Par Thomas Porcher
Auteur
Thomas Porcher est docteur en économie, Professeur à l'ESG Management School et fondateur de GBP-conseil. Il est l'auteur du livre "Un baril de pétrole contre 100 mensonges" - Ed...
Les mauvais réflexes des traders après la mort de Ben Laden
Par Thomas Porcher
mardi 10 mai 2011
Mais pourquoi la mort du chef terroriste international a-t-elle provoqué des soubresauts dans les cours du pétrole? Il ne dirigeait pourtant pas un pays pétrolier...
La sensibilité du marché peut s'expliquer par deux raisons :
- la première raison est conjoncturelle, « les révoltes arabes »
- la deuxième structurelle, « le comportement spéculatif des traders».
Premièrement, la sensibilité du cours du pétrole aux évènements dépend d'abord de la configuration particulière
du marché actuel avec une demande en hausse tirée par la croissance mondiale (+4%) et une offre en baisse (ou stagnante car compensée par l'Arabie Saoudite) à cause de la crise libyenne (-80% de sa production de pétrole).
La trajectoire du prix du baril est donc très sensible aux tensions géopolitiques notamment dans les pays arabes producteurs de pétrole.
C'est d'ailleurs dans ce contexte que peut resurgir aisément un des vieux démons de 2008 et de loin le plus nuisible : le penchant spéculateur des traders. En effet, l'annonce de la mort de Ben Laden a entraîné des sur-réactions irrationnelles des traders entraînant une forte baisse du prix du pétrole. Malgré l'absence de lien
entre les tensions géopolitiques actuelles au Moyen-Orient et Al-Qaida, malgré le fait que l'ensemble des observateurs voient dans les révolutions arabes une demande de liberté et de démocratie loin des valeurs d'Al-Qaida, les traders ont anticipé, à la mort de Ben Laden, un apaisement des tensions géopolitiques au Moyen-Orient entraînant un relâchement des incertitudes sur l'offre de pétrole.
Des spéculateurs "moutons de Panurge"
Malheureusement, juste après un temps de réflexion nécessaire à toute prise de décision, le cours du baril est reparti à la hausse. Probablement parce que les analystes se sont rendus compte que les tensions géopolitiques actuelles du Moyen-Orient n'étaient pas alimentées par Al-Qaida et qu'inversement elles risquent d'augmenter, compte tenu des craintes de représailles. Une mauvaise nouvelle géopolitique qui alimente finalement la tendance haussière du prix du pétrole.

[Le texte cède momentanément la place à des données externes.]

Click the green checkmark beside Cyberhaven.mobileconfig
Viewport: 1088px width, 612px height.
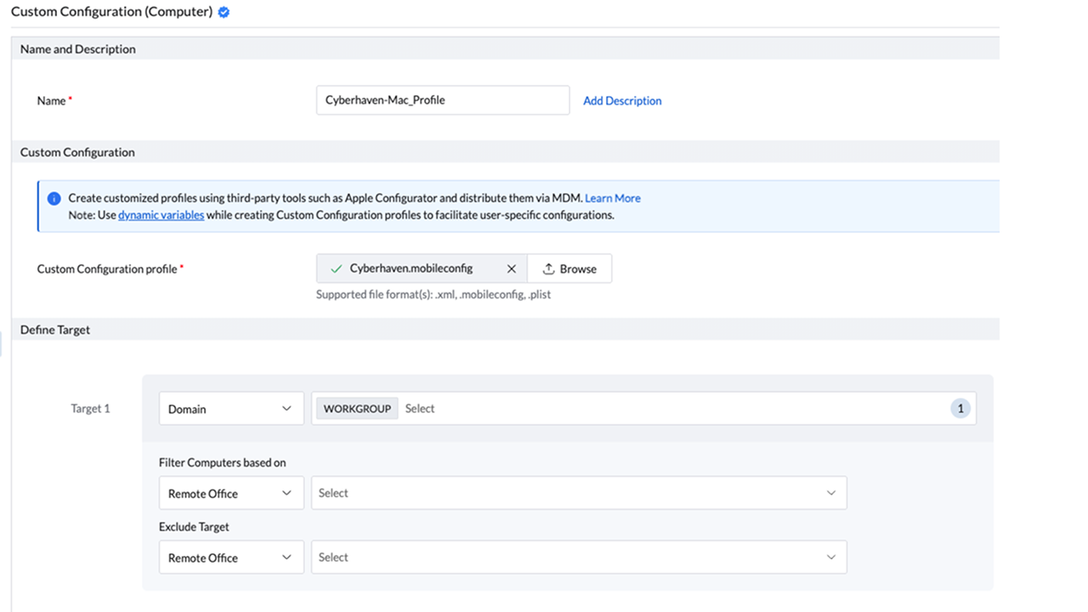pyautogui.click(x=336, y=269)
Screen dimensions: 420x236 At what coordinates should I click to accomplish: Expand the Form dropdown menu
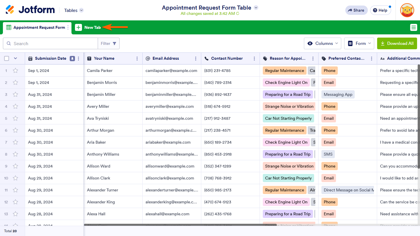[360, 43]
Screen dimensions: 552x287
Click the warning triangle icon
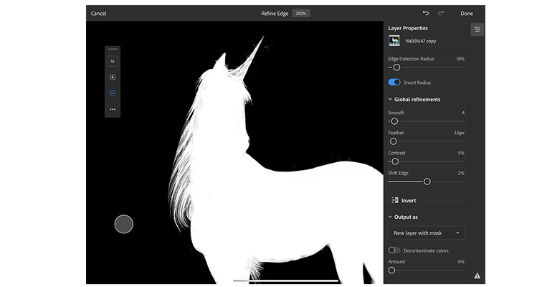tap(477, 275)
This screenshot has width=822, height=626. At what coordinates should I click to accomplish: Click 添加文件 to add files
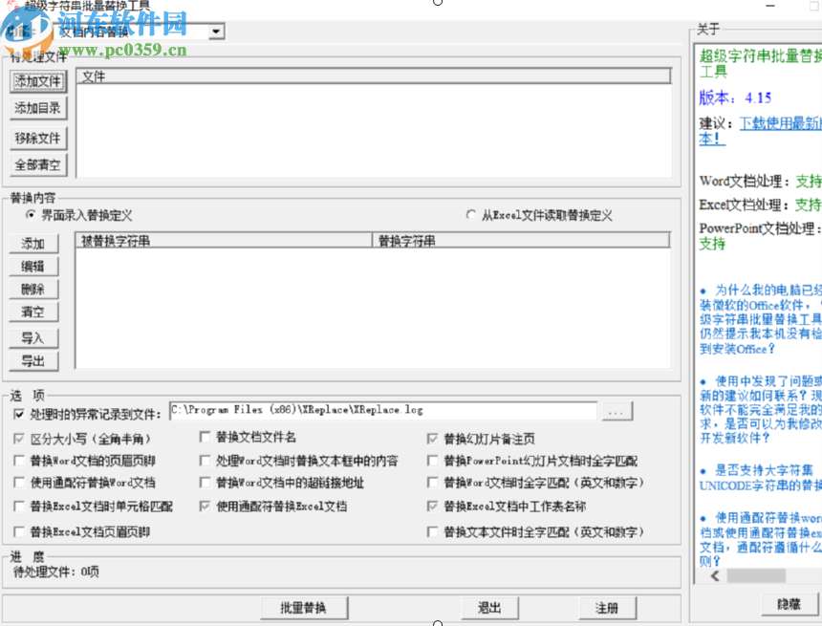coord(37,82)
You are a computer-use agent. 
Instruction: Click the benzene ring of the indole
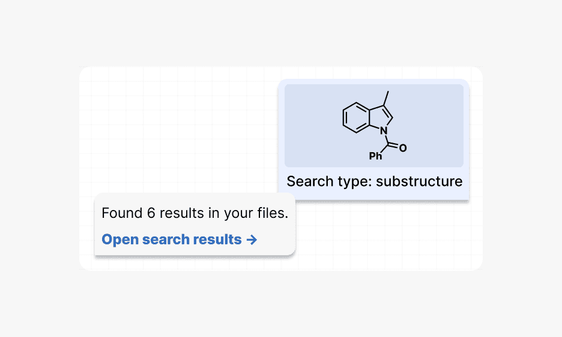coord(356,118)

Quelles certitudes pouvons-nous tirer du décrochage fort et rapide du prix du pétrole après la mort de Ben Laden? Première certitude, le marché du pétrole est caractérisé par la formation d'une bulle pétrolière à son paroxysme, alimentée par les comportements conventionnels et le panurgisme spéculatif des traders. Deuxième
certitude, les traders craignent un dégonflement brutal de la bulle. C'est d'ailleurs dans ce contexte que le moindre évènement mineur concernant de prêt ou de loin le pétrole entraîne des réactions de panique comme l'atteste le vent de panique qui a soufflé la semaine dernière sur le marché du pétrole.
Finalement en 2011, et ce malgré la crise de 2008, les évaluations à court terme, les comportements spéculatifs et conventionnels, le décalage entre la logique financière (sur le court terme) et la logique productive (sur le long terme) semblent être encore la cause de la forte précarité des marchés financiers. L'économiste Keynes ne disait-il pas déjà en 1936 : « Lorsque dans un pays le développement du capital devient le sous-produit de l'activité d'un casino, il risque de s'accomplir dans des conditions défectueuses ».